Trends in Complication Rates Following Ankle Arthrodesis and Total Ankle Replacement

SLR - December 2016 - James Foster

Reference: Stavrakis Al, SooHoo NF. Trends in Complication Rates Following Ankle Arthrodesis and Total Ankle Replacement. J Bone Joint Surg Am. 2016 Sept 7;98(17):1453-8.

Scientific Literature Review

Reviewed By: James Foster, DPM
Residency Program: Grant Medical Center

Podiatric Relevance: Ankle arthritis results in substantial pain, disability, and diminished quality of life to the podiatric patient. Once conservative treatment fails, surgical intervention is often necessary. This historically has been treated with primary arthrodesis of the ankle joint, however concern for reoperation including increased risk of developing arthritis in adjacent joints, and multiple revisions has increased interest in total ankle replacement. Total ankle replacement allows the patient to maintain some ankle joint range of motion, potentially decreasing risk of arthritis in adjacent joints, but long-term outcomes comparing these two surgical options is limited. The purpose of this study was to demonstrate increasing utilization and lower complication rates for total ankle replacement using previously published cases from 1995-2004, compared to new data and cases from 2005-2010.
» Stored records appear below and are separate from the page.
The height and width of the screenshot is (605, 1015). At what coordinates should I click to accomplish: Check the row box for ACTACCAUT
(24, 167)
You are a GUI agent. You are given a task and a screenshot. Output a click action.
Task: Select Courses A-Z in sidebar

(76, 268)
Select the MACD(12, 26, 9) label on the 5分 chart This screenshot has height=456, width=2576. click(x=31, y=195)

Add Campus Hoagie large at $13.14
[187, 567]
Methods: This study was a retrospective review assessing short and long term outcomes of all patients who underwent either primary ankle arthrodesis or ankle replacement during the 16-year observation period (1995-2010) in the state of California using ICD-9-CM codes from the California Office of Statewide Health Planning and Development (OSHPD) discharge database. Short-term outcomes studied included acute myocardial infarction, pneumonia, sepsis, pulmonary embolism, mechanical complications, surgical site bleeding, peri-prosthetic infection, and wound infection. Long-term outcomes evaluated were overall rate of revision surgery, adjacent joint procedures, total knee replacement, and below-the-knee amputation.
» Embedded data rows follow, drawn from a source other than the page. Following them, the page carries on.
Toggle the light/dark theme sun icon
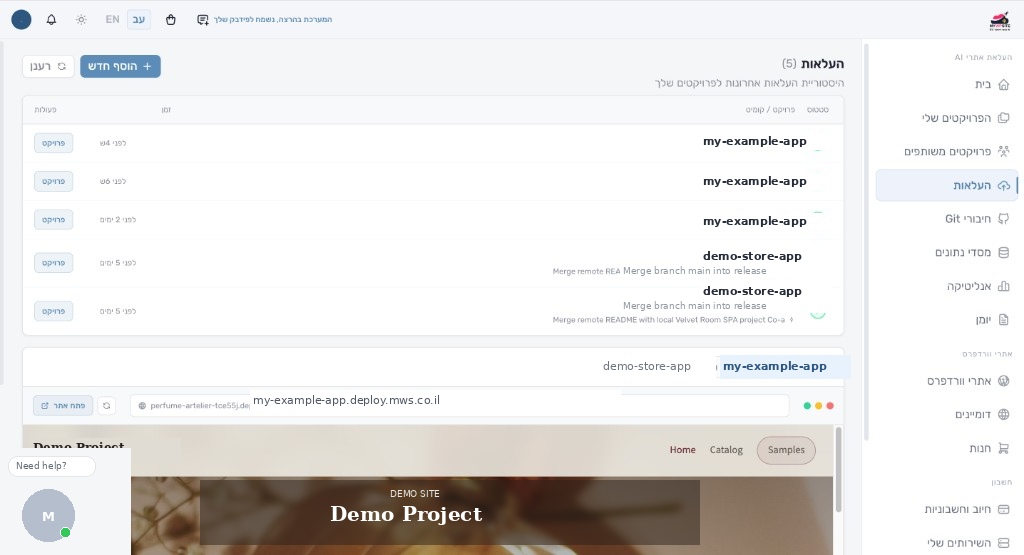This screenshot has width=1024, height=555. (x=81, y=20)
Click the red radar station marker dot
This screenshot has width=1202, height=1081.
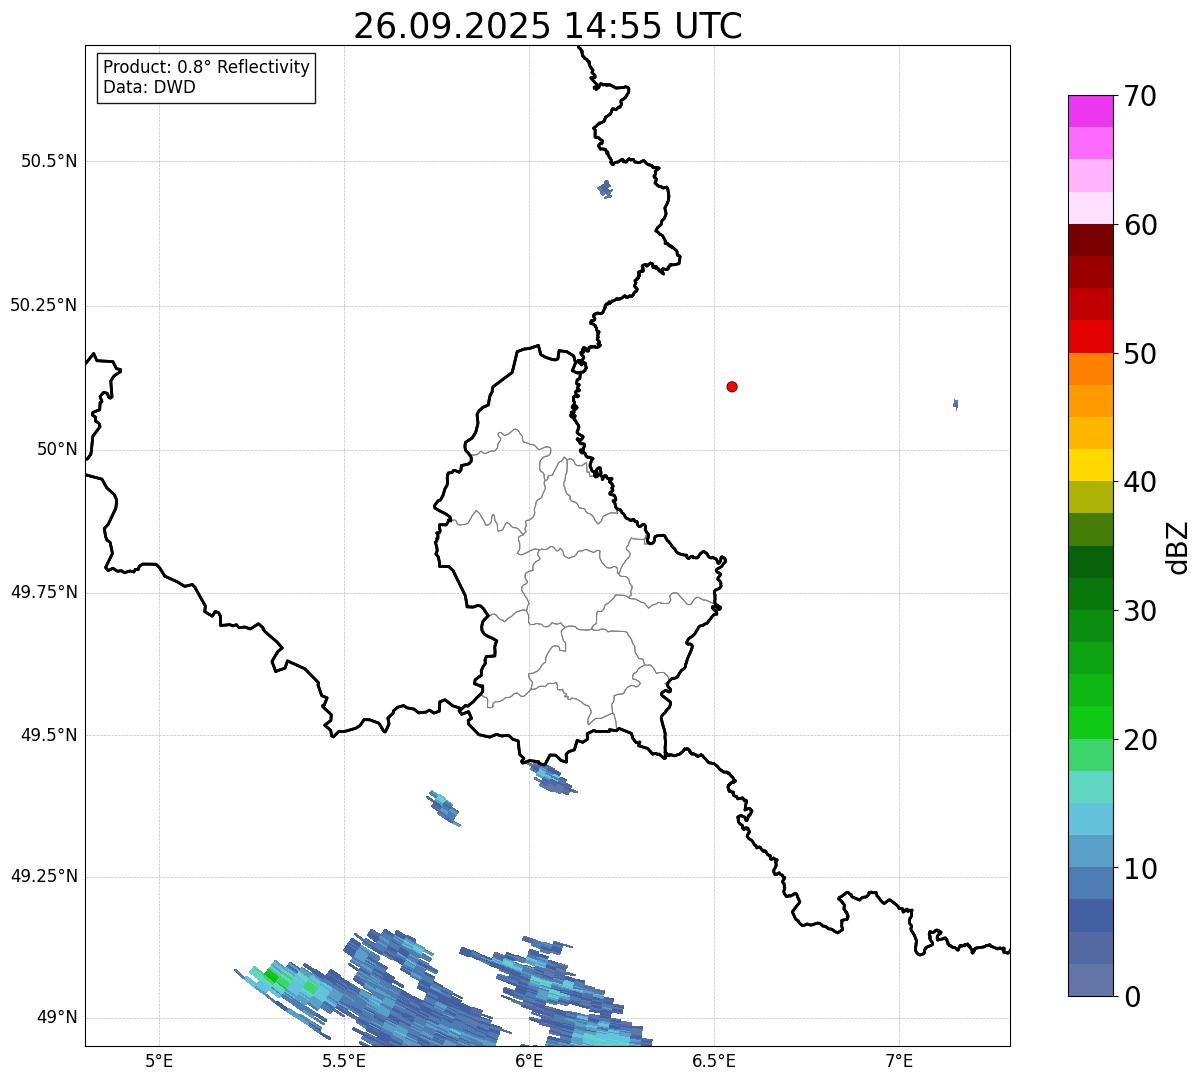click(732, 386)
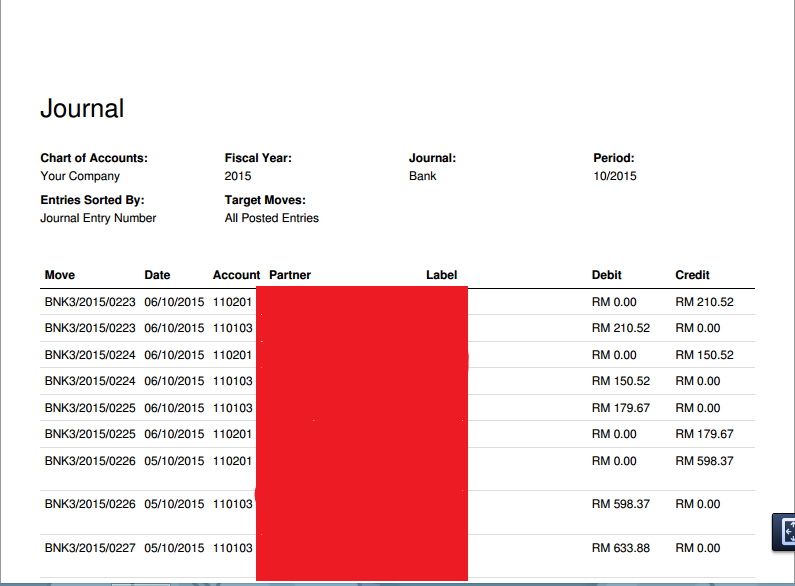Select the RM 179.67 credit amount

pyautogui.click(x=704, y=434)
Results: A total of 8,491 patients (86.90%) underwent ankle arthrodesis, and 1,280 (13.10%) underwent total ankle replacement during the 16-year observation period. There was a peak in annual volume of ankle arthrodesis procedures in 2006, followed by a decline in the total number of these cases, which was complemented by an increase in volume of total ankle replacement. Short-term complication results showed decreased rate of readmission and peri-prosthetic joint infection/wound infection for total ankle replacement when compared to ankle arthrodesis. There was no difference in the rate of acute MI, pneumonia, sepsis, pulmonary embolism, mechanical complications, surgical-site bleeding, or death. Long-term complications showed patients with total ankle replacement were at lower risk of requiring subsequent subtalar arthrodesis, requiring ankle arthrodesis as a salvage procedure, or requiring below-knee amputation. The total ankle replacement group was at a higher risk of undergoing revision ankle procedures. There was no difference between the two groups in regards to subsequent triple arthrodesis, tarsometatarsal arthrodesis, or total knee replacement.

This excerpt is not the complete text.